##### Fragmento #####
Por otra parte, hoy no hacen falta partidos totalitarios ni grandes movimientos de masas para poner al Estado y a la población bajo los dictados del Capital. Esa movilización total hace ya tiempo que se logró completamente, hasta llegar a ser inmanente a la vida social. Gracias en gran medida al desarrollo tecnológico, todo se mueve sin excepción al son del mercado. El mundo es mercancía y la mercancía mundo. La síntesis entre totalitarismo y democracia puede ahora plantearse en un estadio superior donde ya no existe contradicción entre sus términos. Es el tiempo del Espectáculo integrado, o de la Megamáquina. En general, semejante “sistema” que lo somete todo a su propia expansión permanente y ciega, es una catástrofe universal de cuya administración proviene el beneficio económico y el juego de poder. 

Por ejemplo, se sabe que el Estado contemporáneo no se propone en su acción represiva y penal la desaparición del delito o la lucha contra él, sino más bien su control, su administración, su encauzamiento en circuitos que, en el peor de los casos, no interfieran con sus finalidades, y en el mejor, puedan ser puestos a su servicio. En un mundo alienado, donde no existe ningún procedimiento de discusión real, abierta a todos los implicados, sobre la justicia social, siempre habrá un sector de agraviados dispuestos a rebelarse directamente contra el poder constituido. Su fuerza tiene que ser desviada, neutralizada, o mejor, recuperada. Para cualquiera es evidente el control que se ejerce sobre una parte siempre creciente de la población a través de la droga, o los enormes beneficios económicos que produce su tráfico, o el vive y deja vivir de “delincuencia organizada” y policía en la administración y explotación impune de este gran negocio, como de otros más o menos rentables e igualmente “ilegales”.
##### Datos mostrados #####
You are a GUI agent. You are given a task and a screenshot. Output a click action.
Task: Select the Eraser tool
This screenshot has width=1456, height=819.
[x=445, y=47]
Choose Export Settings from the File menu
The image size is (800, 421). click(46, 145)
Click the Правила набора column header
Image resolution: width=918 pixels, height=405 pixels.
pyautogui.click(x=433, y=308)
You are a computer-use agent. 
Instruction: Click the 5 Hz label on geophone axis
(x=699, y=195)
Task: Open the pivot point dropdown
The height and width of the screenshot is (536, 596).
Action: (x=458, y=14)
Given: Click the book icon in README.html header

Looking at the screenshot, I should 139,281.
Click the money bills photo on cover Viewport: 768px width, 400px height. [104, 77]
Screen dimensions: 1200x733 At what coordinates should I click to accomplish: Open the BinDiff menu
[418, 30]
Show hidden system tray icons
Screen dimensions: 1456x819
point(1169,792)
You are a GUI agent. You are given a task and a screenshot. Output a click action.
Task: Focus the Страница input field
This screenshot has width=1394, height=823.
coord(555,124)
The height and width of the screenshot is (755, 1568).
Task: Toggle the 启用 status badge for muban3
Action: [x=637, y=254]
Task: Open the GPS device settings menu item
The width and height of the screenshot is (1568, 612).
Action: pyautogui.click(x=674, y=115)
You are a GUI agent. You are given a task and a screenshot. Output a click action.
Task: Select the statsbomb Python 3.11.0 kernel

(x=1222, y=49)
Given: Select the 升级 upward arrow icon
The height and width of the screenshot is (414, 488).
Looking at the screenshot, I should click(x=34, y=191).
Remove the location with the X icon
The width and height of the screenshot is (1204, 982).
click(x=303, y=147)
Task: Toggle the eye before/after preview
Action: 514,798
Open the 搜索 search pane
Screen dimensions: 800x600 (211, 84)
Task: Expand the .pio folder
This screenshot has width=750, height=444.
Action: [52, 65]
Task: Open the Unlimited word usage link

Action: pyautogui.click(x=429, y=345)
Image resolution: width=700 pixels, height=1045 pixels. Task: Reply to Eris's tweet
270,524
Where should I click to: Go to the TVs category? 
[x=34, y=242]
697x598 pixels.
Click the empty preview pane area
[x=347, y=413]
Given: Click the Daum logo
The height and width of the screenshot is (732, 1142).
#####
• [Enunciado escrito] Prosigue el fragmento sobre el Estado y el Capital a partir de su última oración. Para esto no se necesitan las líneas de datos.

• [Respuesta escrita]
Si nos tragamos las mentiras, los eufemismos, las justificaciones con que nos adoctrinan sobre el tema del delito y su represión no es porque las elaboren de forma que lleguen a ser demasiado creíbles; si lo hacemos, es por medio de un acto de fe –“credo quia absurdum”–, porque queremos creerlo. Apostamos locamente a caballo ganador sin darnos cuenta de que el caballo perdedor somos nosotros mismos, de que nos jugamos nuestra libertad, nuestra dignidad, el sentido de nuestra vida, cegados por el entusiasmo masoquista hacia los poderes que nos chupan la sangre. Nuestros más bajos instintos –como en el tocomocho– nos llevan a aceptar el sacrificio de quienes han recibido abusivamente el papel social de chivos expiatorios. Los que purgan los pecados del mundo y se rebelan contra el castigo porque es injusto, porque, en realidad, les ha sido impuesto (“la causa de la causa es la causa del mal causado”) por el delito de haber nacido o haber caído en la “desestructuración”, en la “marginación”, en la “exclusión”… O más bien, por el crimen de no saber o no querer autoestructurarse adecuadamente, para integrarse, para incluirse desde lo más íntimo en el mundo del Capital.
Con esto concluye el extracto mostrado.